THE TASK: Return the lines below exactly, please, from the one containing "The height and" through the last one, both included, and leave out any pictures.

########

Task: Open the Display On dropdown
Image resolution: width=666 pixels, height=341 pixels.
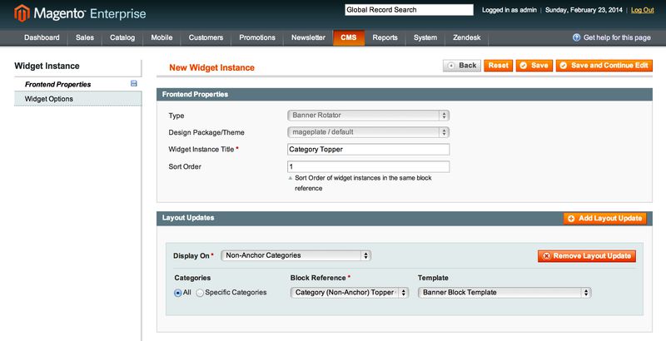Action: pos(296,255)
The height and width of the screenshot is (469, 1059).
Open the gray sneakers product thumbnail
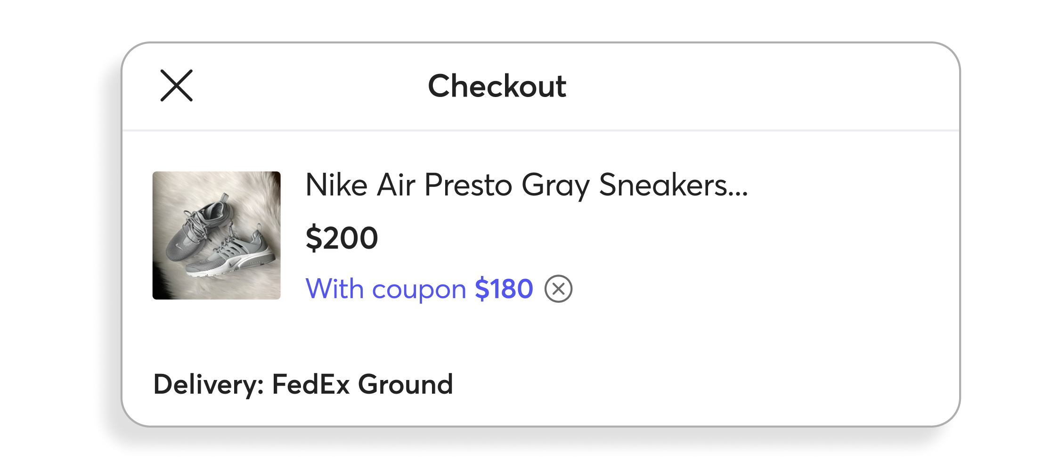tap(216, 235)
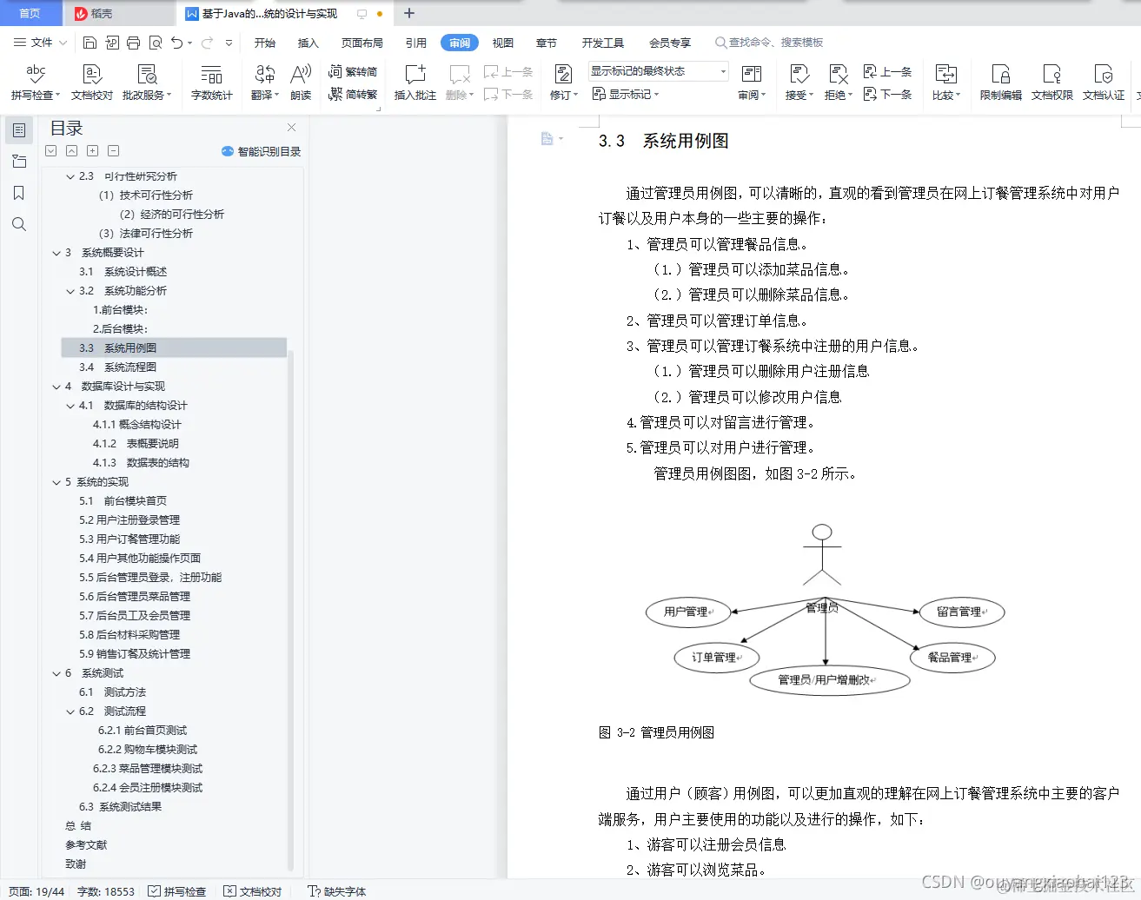Image resolution: width=1141 pixels, height=900 pixels.
Task: Open 缺失字体 from the status bar
Action: [x=336, y=891]
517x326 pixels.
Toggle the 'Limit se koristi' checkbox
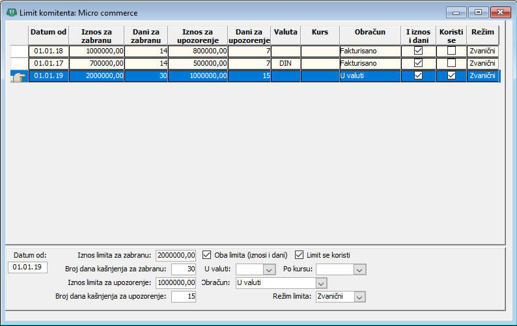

########

OUTPUT FOR THIS TASK:
The height and width of the screenshot is (469, 1059).
Open the gray sneakers product thumbnail
tap(216, 235)
Image resolution: width=1141 pixels, height=900 pixels.
Task: Open 缺失字体 from the status bar
Action: [x=336, y=891]
517x326 pixels.
Toggle the 'Limit se koristi' checkbox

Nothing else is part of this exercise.